美濃部都知事は豊かな財政をバックに、就任以来、福祉政策などで国を超える施策を次々と導入してきたが、これは国策に少なからぬ影響を今日まで与え続けてきた。結局は、ばら撒き福祉などと批判され、財政をメチャメチャにして退陣を余儀なくされたが、それでも当時、従来にない施策を打ち出し続けたことは確かで、中央政界では、予算については全体の数百分の1、数千分の1程度の復活折衝でしか、大臣でさえ手を突っ込めない様を石原氏は目の当たりにして、暗澹たる思いを抱き続けていたのではないだろうか。


▼ヤンキース松井選手へのご尊父からのFAX( 2月 5日)

179通にも及ぶ我が子へのFAXがテレビ放映された。私が見たのは、番組の終わる直前だったが、野球の技術や心の持ち方へのアドバイスが主な内容だったと女房から聞いた。私が気になったのは、ご尊父が“秀さん”と呼称していることだった。我が子への呼びかけがいつから“さん”付けとなったのか興味あるところだ。
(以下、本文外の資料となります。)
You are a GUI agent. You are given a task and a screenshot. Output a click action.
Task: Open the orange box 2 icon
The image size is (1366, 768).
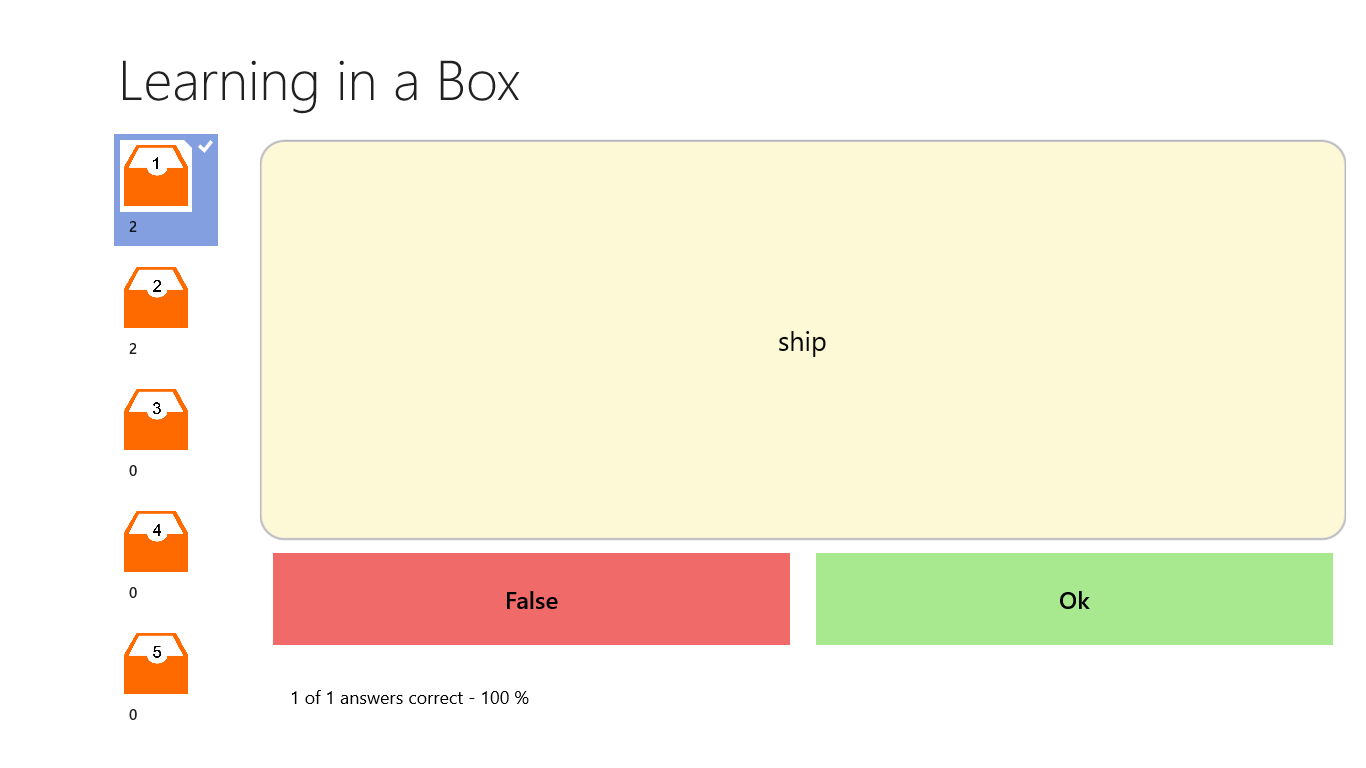156,299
私の場合、19才になる娘には今でも“ちゃん”付けで呼んでいるが、21才の長男への呼称は、名前をそのまま呼びすてている。息子が社会人となった時、果たして私の心境は変わるのだろうか。私は結婚してから女房のアドバイスで、原則として他人には年下でも“君”付けを止め、“さん”付けに急遽変えたが、呼称を変えるだけで相手への思いも変わってくることを私自身、経験した。

子息・松井秀樹選手への思いは、どのように何故、変わったのか、ご尊父に伺ってみたい気がする。